• _WORK REQUEST_: An exact reproduction of every record is required.

Top of MATERIAL SHOWN

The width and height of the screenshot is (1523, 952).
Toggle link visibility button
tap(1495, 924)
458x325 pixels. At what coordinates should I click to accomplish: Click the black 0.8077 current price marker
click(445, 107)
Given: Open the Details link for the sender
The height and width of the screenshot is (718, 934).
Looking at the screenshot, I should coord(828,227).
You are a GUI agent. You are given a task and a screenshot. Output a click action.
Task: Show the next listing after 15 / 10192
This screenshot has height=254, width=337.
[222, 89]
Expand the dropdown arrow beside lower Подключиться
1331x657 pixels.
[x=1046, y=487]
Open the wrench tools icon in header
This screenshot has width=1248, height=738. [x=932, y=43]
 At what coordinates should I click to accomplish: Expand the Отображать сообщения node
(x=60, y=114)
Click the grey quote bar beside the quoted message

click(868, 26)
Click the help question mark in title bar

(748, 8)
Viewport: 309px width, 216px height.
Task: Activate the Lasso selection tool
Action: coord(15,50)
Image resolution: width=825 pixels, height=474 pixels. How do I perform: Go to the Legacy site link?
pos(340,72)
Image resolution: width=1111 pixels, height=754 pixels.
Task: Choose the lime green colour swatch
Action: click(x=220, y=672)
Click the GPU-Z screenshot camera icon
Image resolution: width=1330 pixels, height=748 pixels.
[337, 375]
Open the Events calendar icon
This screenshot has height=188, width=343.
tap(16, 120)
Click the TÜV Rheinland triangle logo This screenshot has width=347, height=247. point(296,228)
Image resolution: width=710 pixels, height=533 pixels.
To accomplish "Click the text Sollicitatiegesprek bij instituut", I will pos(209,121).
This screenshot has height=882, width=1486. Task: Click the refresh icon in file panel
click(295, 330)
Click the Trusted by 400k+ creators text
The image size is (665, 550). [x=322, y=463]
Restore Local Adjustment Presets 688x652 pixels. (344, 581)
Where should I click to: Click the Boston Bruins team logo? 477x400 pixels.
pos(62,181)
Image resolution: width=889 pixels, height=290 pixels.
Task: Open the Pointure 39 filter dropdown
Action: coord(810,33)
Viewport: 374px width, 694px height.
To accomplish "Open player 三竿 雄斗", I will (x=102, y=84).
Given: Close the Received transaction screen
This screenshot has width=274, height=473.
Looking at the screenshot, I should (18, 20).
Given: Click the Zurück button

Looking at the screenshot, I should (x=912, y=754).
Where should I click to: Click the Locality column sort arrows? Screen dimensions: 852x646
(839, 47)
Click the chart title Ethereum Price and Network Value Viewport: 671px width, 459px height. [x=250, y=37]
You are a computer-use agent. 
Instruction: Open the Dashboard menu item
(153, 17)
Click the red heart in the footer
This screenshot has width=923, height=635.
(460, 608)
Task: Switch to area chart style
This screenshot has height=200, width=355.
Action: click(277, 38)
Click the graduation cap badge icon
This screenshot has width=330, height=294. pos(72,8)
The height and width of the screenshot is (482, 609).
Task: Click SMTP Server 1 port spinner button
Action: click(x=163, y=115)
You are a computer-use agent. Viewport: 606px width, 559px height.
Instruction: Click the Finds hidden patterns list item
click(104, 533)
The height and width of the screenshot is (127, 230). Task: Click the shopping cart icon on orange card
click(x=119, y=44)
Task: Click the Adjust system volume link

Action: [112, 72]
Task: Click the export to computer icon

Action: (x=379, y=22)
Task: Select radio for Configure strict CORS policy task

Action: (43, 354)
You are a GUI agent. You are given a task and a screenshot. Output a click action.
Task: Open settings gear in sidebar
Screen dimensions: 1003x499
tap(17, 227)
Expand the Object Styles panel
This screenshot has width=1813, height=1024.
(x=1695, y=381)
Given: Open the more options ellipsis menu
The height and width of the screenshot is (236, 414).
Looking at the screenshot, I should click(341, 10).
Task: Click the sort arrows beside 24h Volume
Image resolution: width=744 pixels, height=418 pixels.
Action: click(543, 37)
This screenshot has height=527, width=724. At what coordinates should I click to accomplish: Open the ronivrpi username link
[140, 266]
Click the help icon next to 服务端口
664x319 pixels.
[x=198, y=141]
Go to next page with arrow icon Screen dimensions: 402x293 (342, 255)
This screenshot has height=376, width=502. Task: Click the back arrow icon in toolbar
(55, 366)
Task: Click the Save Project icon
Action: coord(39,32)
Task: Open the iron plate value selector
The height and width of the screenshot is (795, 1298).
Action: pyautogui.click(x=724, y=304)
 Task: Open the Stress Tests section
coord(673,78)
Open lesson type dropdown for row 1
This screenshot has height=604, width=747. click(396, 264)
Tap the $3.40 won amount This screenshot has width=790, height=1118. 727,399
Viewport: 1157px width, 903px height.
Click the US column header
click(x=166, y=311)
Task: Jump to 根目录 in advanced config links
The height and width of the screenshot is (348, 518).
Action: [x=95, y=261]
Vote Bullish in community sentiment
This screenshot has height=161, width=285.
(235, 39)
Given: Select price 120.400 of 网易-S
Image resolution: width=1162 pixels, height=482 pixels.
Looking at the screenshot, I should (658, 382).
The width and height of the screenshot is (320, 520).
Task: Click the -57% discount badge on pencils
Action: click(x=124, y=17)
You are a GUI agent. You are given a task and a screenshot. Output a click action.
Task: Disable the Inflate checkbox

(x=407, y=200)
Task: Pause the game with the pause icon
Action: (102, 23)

Bottom of MATERIAL SHOWN

• _RESULT OF THIS EXERCISE_:
The width and height of the screenshot is (1523, 952).
Toggle link visibility button
tap(1495, 924)
458x325 pixels. At what coordinates should I click to accomplish: Click the black 0.8077 current price marker
click(445, 107)
Given: Open the Details link for the sender
The height and width of the screenshot is (718, 934).
Looking at the screenshot, I should coord(828,227).
You are a GUI agent. You are given a task and a screenshot. Output a click action.
Task: Show the next listing after 15 / 10192
This screenshot has height=254, width=337.
[222, 89]
Expand the dropdown arrow beside lower Подключиться
1331x657 pixels.
[x=1046, y=487]
Open the wrench tools icon in header
This screenshot has width=1248, height=738. [x=932, y=43]
 At what coordinates should I click to accomplish: Expand the Отображать сообщения node
(x=60, y=114)
Click the grey quote bar beside the quoted message

click(868, 26)
Click the help question mark in title bar

(748, 8)
Viewport: 309px width, 216px height.
Task: Activate the Lasso selection tool
Action: coord(15,50)
Image resolution: width=825 pixels, height=474 pixels. How do I perform: Go to the Legacy site link?
pos(340,72)
Image resolution: width=1111 pixels, height=754 pixels.
Task: Choose the lime green colour swatch
Action: click(x=220, y=672)
Click the GPU-Z screenshot camera icon
Image resolution: width=1330 pixels, height=748 pixels.
[337, 375]
Open the Events calendar icon
This screenshot has height=188, width=343.
tap(16, 120)
Click the TÜV Rheinland triangle logo This screenshot has width=347, height=247. point(296,228)
Image resolution: width=710 pixels, height=533 pixels.
To accomplish "Click the text Sollicitatiegesprek bij instituut", I will pos(209,121).
This screenshot has height=882, width=1486. Task: Click the refresh icon in file panel
click(295, 330)
Click the Trusted by 400k+ creators text
The image size is (665, 550). [x=322, y=463]
Restore Local Adjustment Presets 688x652 pixels. (344, 581)
Where should I click to: Click the Boston Bruins team logo? 477x400 pixels.
pos(62,181)
Image resolution: width=889 pixels, height=290 pixels.
Task: Open the Pointure 39 filter dropdown
Action: coord(810,33)
Viewport: 374px width, 694px height.
To accomplish "Open player 三竿 雄斗", I will (x=102, y=84).
Given: Close the Received transaction screen
This screenshot has width=274, height=473.
Looking at the screenshot, I should (18, 20).
Given: Click the Zurück button

Looking at the screenshot, I should (x=912, y=754).
Where should I click to: Click the Locality column sort arrows? Screen dimensions: 852x646
(839, 47)
Click the chart title Ethereum Price and Network Value Viewport: 671px width, 459px height. [x=250, y=37]
You are a computer-use agent. 
Instruction: Open the Dashboard menu item
(153, 17)
Click the red heart in the footer
This screenshot has width=923, height=635.
(460, 608)
Task: Switch to area chart style
This screenshot has height=200, width=355.
Action: click(277, 38)
Click the graduation cap badge icon
This screenshot has width=330, height=294. pos(72,8)
The height and width of the screenshot is (482, 609).
Task: Click SMTP Server 1 port spinner button
Action: click(x=163, y=115)
You are a computer-use agent. Viewport: 606px width, 559px height.
Instruction: Click the Finds hidden patterns list item
click(104, 533)
The height and width of the screenshot is (127, 230). Task: Click the shopping cart icon on orange card
click(x=119, y=44)
Task: Click the Adjust system volume link

Action: [112, 72]
Task: Click the export to computer icon

Action: (x=379, y=22)
Task: Select radio for Configure strict CORS policy task

Action: (43, 354)
You are a GUI agent. You are given a task and a screenshot. Output a click action.
Task: Open settings gear in sidebar
Screen dimensions: 1003x499
tap(17, 227)
Expand the Object Styles panel
This screenshot has width=1813, height=1024.
(x=1695, y=381)
Given: Open the more options ellipsis menu
The height and width of the screenshot is (236, 414).
Looking at the screenshot, I should click(341, 10).
Task: Click the sort arrows beside 24h Volume
Image resolution: width=744 pixels, height=418 pixels.
Action: click(543, 37)
This screenshot has height=527, width=724. At what coordinates should I click to accomplish: Open the ronivrpi username link
[140, 266]
Click the help icon next to 服务端口
664x319 pixels.
[x=198, y=141]
Go to next page with arrow icon Screen dimensions: 402x293 (342, 255)
This screenshot has height=376, width=502. Task: Click the back arrow icon in toolbar
(55, 366)
Task: Click the Save Project icon
Action: coord(39,32)
Task: Open the iron plate value selector
The height and width of the screenshot is (795, 1298).
Action: pyautogui.click(x=724, y=304)
 Task: Open the Stress Tests section
coord(673,78)
Open lesson type dropdown for row 1
This screenshot has height=604, width=747. click(396, 264)
Tap the $3.40 won amount This screenshot has width=790, height=1118. 727,399
Viewport: 1157px width, 903px height.
Click the US column header
click(x=166, y=311)
Task: Jump to 根目录 in advanced config links
The height and width of the screenshot is (348, 518).
Action: [x=95, y=261]
Vote Bullish in community sentiment
This screenshot has height=161, width=285.
(235, 39)
Given: Select price 120.400 of 网易-S
Image resolution: width=1162 pixels, height=482 pixels.
Looking at the screenshot, I should (658, 382).
The width and height of the screenshot is (320, 520).
Task: Click the -57% discount badge on pencils
Action: click(x=124, y=17)
You are a GUI agent. You are given a task and a screenshot. Output a click action.
Task: Disable the Inflate checkbox

(x=407, y=200)
Task: Pause the game with the pause icon
Action: (102, 23)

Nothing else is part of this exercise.